Edward M. Goldberg said:
“NEVER, add to the Volume more backups. You are just in danger of mucking up all of the backups on that volume.”
I don’t undertand why…
Snapshot EBS are “magic incremental”, smaller than a snapshot from a new volume and backups remain independent from each other

Any ideas ?



Justin on

The downside of this is that the S3 supports a maximum of 5GB files (at this moment) and snapshots. Note that if you are using the Express version, you can’t have more than like a 4GB database anyways (+ limitations on processors, memory allowed to be allocated, etc). Also, since the EBS is not guaranteed to not have a single point of failure, in the unlikely event that this does fail, you may not have access to the backup EBS either. If anyone has ideas about circumventing these limitations, feel free to let me know.


Eric on

“a snapshot taken with SQL Server’s pants around its ankles”
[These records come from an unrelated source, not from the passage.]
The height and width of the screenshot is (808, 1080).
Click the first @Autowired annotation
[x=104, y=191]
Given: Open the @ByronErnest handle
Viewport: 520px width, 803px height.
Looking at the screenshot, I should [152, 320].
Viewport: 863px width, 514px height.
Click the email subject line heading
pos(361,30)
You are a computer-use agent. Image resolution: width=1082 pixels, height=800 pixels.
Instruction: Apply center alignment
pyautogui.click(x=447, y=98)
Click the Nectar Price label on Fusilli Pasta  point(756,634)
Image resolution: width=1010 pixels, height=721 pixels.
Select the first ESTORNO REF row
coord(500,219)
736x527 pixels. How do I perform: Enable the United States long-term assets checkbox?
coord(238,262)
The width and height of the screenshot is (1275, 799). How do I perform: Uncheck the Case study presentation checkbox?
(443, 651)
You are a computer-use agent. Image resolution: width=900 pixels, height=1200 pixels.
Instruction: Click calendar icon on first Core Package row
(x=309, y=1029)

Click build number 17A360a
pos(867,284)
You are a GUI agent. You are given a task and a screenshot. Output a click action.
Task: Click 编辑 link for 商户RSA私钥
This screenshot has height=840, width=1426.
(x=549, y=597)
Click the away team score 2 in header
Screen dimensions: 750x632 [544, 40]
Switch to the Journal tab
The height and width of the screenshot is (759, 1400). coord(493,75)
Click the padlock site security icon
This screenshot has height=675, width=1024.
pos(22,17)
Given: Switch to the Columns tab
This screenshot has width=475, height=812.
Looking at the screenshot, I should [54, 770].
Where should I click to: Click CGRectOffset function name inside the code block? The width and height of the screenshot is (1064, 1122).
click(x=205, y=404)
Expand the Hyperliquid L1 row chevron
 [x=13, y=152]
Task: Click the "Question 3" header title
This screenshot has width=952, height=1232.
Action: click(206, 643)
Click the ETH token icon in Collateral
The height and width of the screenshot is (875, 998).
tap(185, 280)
Thanks – I finally have a way to explain how snapshots work to my boss!


Dan on

5GB file limitation – perhaps use 7z and split files to 1GB chunks?


Jon Mason on

Great writeup thank you! Going to attempt to use this implementation for a client next week on their old server, to see how we get on.


Michael on

The 5GB limit on S3 was raised to 5TB, so no need to worry now. 🙂


Murray Cambie on

Really good article – especially considering the early years of AWS and how much more mature the product is now.

For our own Strategy we do the following;

Deploy AWS SQL server instance with the following volumes;
C: Drive – OS
D: Drive Ephemeral storage for temp folder/pagefile etc
E: Drive Database
F: Drive Database Backup
G: Drive Database transaction logs
H: Drive Temp storage

I make the E:Drive a PIOPS drive with multiple 100GB 1000IOPS volumes as a striped drive.

Backups run nightly and store 5 days on its own volume
Transaction logs run every 30 mins and store 3 days on its own volume.

I use a 3rd party tool SKEDDLY to automate nightly snapshots of the instance and volumes. SKEDDLY is also automated to clear aged snapshots depending on timeframe requirements.

I can restore from any day with 5 days worth of backups and 3 days worth of transaction logs by either restoring from a server snapshot and attaching the required volumes, or By spinning up a new SQL instance and attaching backup volumes and restoring, or the devs can simply attach the volume to their existing SQL instances for testing as required.

Its a method that appears to work very well, and I’ve implemented this across a number of customers with positive results and a lot of peace of mind.


Nithin on

This doesn’t explain/delete the old zip files which is already transferred to s3. It will delete only db backup file which was took today.

Also help us out with maintaining 30 day retention period of DB in S3. How can we do this?